_Enunciado_
¿Puedes reproducir literalmente el pasaje del extracto sobre Dragó que empieza en las palabras "Una de las cosas" y termina después de "pensaba como él."?

_Extracto del documento_
┌──
Los recuerdo a los dos, muy juntos, en el campo, en Castilfrío, hablando del conejo que había aparecido por casa. Iba Fernando contándole historias, transmitiéndole el amor por el entorno y animándole a que compartiera su hallazgo con los demás. En eso fue un experto Dragó: cogía la realidad propia, la deformaba con la estrella de la literatura y la entregaba.
Ese último día que nos vimos, en el comedor-catacumba de la Fundación Juan March, habíamos quedado para que yo le presentara a mi hermana. Ana, supongo, como tanta gente, tenía esa imagen que el propio Fernando había contribuido a sembrar: la del polemista “machista”, “facha” y calenturiento. Le dije a Ana: “Me juego la comida a que está a punto de cambiar radicalmente tu percepción”. Y así fue. "Dragó es increíble", me confesó por WhatsApp.
Una de las cosas que más me fascinó de Fernando fue la inmensa distancia que había entre lo que proyectaba en los medios y lo que en realidad era. Siempre acabábamos discutiendo acerca de esto. Yo quería en la tele al Dragó escritor, al Dragó que había perseguido a Baroja, al Dragó que había hecho los mejores programas culturales de la tele, al Dragó alabado por Sánchez Albornoz y Torrente Ballester, a ese Dragó libérrimo que prefería tener al lado a quien no pensaba como él.
└──
_Datos_
┌──
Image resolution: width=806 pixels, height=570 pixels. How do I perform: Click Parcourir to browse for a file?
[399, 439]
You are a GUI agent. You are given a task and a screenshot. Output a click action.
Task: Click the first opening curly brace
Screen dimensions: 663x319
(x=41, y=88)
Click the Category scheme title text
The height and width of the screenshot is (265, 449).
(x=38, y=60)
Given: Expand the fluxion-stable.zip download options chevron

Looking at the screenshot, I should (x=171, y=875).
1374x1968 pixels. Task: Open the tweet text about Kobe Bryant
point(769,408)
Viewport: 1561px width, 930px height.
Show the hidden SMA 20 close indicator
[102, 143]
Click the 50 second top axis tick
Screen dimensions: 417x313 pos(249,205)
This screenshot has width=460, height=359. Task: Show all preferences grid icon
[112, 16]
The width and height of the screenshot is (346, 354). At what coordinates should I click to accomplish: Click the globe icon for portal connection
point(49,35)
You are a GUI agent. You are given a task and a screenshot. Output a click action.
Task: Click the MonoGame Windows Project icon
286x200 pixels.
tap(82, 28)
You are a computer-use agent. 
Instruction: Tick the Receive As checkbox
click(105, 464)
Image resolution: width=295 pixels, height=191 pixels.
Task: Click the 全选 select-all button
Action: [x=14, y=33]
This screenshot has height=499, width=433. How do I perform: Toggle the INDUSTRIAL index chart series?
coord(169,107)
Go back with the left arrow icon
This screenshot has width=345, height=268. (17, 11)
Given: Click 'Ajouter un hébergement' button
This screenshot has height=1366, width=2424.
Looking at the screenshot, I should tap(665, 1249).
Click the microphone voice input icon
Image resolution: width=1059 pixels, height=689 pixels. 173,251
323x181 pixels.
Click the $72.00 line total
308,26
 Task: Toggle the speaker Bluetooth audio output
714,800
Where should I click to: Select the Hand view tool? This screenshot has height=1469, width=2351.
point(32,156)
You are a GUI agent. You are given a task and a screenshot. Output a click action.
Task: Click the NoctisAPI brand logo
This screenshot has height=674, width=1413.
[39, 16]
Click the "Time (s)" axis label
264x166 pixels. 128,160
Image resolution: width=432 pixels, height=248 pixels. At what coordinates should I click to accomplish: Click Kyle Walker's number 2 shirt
└──
_Solución_
Una de las cosas que más me fascinó de Fernando fue la inmensa distancia que había entre lo que proyectaba en los medios y lo que en realidad era. Siempre acabábamos discutiendo acerca de esto. Yo quería en la tele al Dragó escritor, al Dragó que había perseguido a Baroja, al Dragó que había hecho los mejores programas culturales de la tele, al Dragó alabado por Sánchez Albornoz y Torrente Ballester, a ese Dragó libérrimo que prefería tener al lado a quien no pensaba como él.